Urban Redevelopment and Renewal
Like other northeastern cities suffering from the effects of Post-World War II industrial decline, Lawrence has often made efforts at revitalization, some of them controversial. For example, half of the enormous water-powered Wood Mill, once the largest mills in the world, was knocked down in the 1950s. The Lawrence Redevelopment Authority and city officials' utilized eminent domain for a perceived public benefit, via a top down approach, to revitalize the city throughout the 1960s. Known first as urban redevelopment, and then urban renewal, Lawrence's local government's actions towards vulnerable immigrant and poor communities, contained an undercurrent of gentrification which lies beneath the goals to revitalize Lawrence, MA. There was a clash of differing ideals and perceptions of blight, growth, and what is a desirable community. Ultimately the discussion left out those members of the community who would be directly impacted by urban redevelopment.

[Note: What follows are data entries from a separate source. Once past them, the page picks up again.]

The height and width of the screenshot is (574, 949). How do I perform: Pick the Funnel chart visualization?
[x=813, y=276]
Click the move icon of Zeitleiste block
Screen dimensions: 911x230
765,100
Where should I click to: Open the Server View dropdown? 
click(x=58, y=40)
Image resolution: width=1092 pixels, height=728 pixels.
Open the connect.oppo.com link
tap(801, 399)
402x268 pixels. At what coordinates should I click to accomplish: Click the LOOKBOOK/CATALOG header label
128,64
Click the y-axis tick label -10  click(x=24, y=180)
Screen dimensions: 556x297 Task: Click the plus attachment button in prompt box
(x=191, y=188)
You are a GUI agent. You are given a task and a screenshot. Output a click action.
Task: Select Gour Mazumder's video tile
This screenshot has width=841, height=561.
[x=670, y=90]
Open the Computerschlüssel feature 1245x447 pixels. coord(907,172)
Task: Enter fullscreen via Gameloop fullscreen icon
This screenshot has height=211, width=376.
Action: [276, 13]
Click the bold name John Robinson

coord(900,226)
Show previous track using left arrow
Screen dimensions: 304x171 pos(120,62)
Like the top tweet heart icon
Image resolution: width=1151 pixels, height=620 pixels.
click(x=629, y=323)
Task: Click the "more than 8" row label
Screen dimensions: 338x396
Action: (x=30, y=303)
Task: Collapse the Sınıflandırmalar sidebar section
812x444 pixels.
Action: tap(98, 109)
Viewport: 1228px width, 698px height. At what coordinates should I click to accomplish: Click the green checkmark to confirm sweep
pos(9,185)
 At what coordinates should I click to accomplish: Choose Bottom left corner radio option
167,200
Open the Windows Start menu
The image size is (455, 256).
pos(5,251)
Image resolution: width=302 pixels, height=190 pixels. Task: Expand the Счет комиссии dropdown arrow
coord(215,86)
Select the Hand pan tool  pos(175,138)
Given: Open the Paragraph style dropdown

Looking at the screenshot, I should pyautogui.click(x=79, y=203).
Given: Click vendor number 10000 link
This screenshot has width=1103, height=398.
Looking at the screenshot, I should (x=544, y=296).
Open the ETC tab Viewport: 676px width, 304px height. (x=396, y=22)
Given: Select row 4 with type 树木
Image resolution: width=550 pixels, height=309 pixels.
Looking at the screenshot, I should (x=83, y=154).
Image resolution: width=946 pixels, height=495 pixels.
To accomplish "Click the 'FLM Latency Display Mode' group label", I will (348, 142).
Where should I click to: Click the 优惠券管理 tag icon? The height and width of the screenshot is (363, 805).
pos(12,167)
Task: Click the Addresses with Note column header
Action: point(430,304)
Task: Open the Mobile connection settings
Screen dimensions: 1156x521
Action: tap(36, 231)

Under the guise of "urban renewal", large tracts of downtown Lawrence were razed in the 1970s, and replaced with parking lots and a three-story parking garage connected to a new Intown Mall intended to compete with newly constructed suburban malls. The historic Theater Row along Broadway was also razed, destroying ornate movie palaces of the 1920s and 1930s that entertained mill workers through the Great Depression and the Second World War. Additionally, the city's main post office, an ornate federalist style building at the corner of Broadway and Essex Street, was razed. Most of the structures were replaced with one-story, steel-frame structures with large parking lots, housing such establishments as fast food restaurants and chain drug stores, fundamentally changing the character of the center of Lawrence.
Lawrence also attempted to increase its employment base by attracting industries unwanted in other communities, such as waste treatment facilities and incinerators. From 1980 until 1998, private corporations operated two trash incinerators in Lawrence. Activist residents successfully blocked the approval of a waste treatment center on the banks of the Merrimack River near the current site of Salvatore's Pizza on Merrimack Street.
Recently the focus of Lawrence's urban renewal has shifted to preservation rather than sprawl.